### Task directions:
The full set of entries below needs to be written out exactly.

### Stored records:
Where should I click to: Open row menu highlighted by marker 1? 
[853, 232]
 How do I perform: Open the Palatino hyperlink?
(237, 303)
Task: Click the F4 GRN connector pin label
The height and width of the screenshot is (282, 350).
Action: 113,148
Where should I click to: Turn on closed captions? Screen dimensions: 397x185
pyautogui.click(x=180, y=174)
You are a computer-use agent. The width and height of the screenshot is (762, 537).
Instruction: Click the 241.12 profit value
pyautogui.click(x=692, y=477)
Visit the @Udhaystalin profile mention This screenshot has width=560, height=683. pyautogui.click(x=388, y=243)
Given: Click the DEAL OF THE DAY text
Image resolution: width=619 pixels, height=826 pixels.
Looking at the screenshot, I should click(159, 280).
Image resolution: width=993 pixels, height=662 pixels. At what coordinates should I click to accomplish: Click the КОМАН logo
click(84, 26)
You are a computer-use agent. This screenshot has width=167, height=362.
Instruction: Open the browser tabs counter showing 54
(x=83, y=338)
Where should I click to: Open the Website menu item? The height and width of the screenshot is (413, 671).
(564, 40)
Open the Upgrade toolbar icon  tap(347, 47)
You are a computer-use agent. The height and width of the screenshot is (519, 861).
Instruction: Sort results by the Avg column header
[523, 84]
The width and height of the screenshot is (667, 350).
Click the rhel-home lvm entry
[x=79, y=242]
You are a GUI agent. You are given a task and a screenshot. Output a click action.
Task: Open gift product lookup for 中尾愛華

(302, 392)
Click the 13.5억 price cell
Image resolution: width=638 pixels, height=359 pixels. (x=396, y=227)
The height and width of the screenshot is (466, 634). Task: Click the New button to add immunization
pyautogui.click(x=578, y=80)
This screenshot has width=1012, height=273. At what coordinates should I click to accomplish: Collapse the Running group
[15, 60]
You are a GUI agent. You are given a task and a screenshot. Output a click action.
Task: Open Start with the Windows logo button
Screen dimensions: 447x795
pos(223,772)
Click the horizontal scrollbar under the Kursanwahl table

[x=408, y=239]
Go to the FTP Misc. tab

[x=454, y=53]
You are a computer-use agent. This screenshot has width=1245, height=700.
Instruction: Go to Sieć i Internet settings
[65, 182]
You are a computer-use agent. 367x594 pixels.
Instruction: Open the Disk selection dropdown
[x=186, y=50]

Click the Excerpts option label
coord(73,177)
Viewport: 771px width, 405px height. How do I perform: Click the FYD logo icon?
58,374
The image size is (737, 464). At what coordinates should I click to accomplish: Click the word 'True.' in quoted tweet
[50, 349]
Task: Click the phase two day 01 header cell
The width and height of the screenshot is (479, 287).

### Response:
Where should I click to: Open row menu highlighted by marker 1? 
[853, 232]
 How do I perform: Open the Palatino hyperlink?
(237, 303)
Task: Click the F4 GRN connector pin label
The height and width of the screenshot is (282, 350).
Action: 113,148
Where should I click to: Turn on closed captions? Screen dimensions: 397x185
pyautogui.click(x=180, y=174)
You are a computer-use agent. The width and height of the screenshot is (762, 537).
Instruction: Click the 241.12 profit value
pyautogui.click(x=692, y=477)
Visit the @Udhaystalin profile mention This screenshot has width=560, height=683. pyautogui.click(x=388, y=243)
Given: Click the DEAL OF THE DAY text
Image resolution: width=619 pixels, height=826 pixels.
Looking at the screenshot, I should click(159, 280).
Image resolution: width=993 pixels, height=662 pixels. At what coordinates should I click to accomplish: Click the КОМАН logo
click(84, 26)
You are a computer-use agent. This screenshot has width=167, height=362.
Instruction: Open the browser tabs counter showing 54
(x=83, y=338)
Where should I click to: Open the Website menu item? The height and width of the screenshot is (413, 671).
(564, 40)
Open the Upgrade toolbar icon  tap(347, 47)
You are a computer-use agent. The height and width of the screenshot is (519, 861).
Instruction: Sort results by the Avg column header
[523, 84]
The width and height of the screenshot is (667, 350).
Click the rhel-home lvm entry
[x=79, y=242]
You are a GUI agent. You are given a task and a screenshot. Output a click action.
Task: Open gift product lookup for 中尾愛華

(302, 392)
Click the 13.5억 price cell
Image resolution: width=638 pixels, height=359 pixels. (x=396, y=227)
The height and width of the screenshot is (466, 634). Task: Click the New button to add immunization
pyautogui.click(x=578, y=80)
This screenshot has width=1012, height=273. At what coordinates should I click to accomplish: Collapse the Running group
[15, 60]
You are a GUI agent. You are given a task and a screenshot. Output a click action.
Task: Open Start with the Windows logo button
Screen dimensions: 447x795
pos(223,772)
Click the horizontal scrollbar under the Kursanwahl table

[x=408, y=239]
Go to the FTP Misc. tab

[x=454, y=53]
You are a computer-use agent. This screenshot has width=1245, height=700.
Instruction: Go to Sieć i Internet settings
[65, 182]
You are a computer-use agent. 367x594 pixels.
Instruction: Open the Disk selection dropdown
[x=186, y=50]

Click the Excerpts option label
coord(73,177)
Viewport: 771px width, 405px height. How do I perform: Click the FYD logo icon?
58,374
The image size is (737, 464). At what coordinates should I click to accomplish: Click the word 'True.' in quoted tweet
[50, 349]
Task: Click the phase two day 01 header cell
The width and height of the screenshot is (479, 287).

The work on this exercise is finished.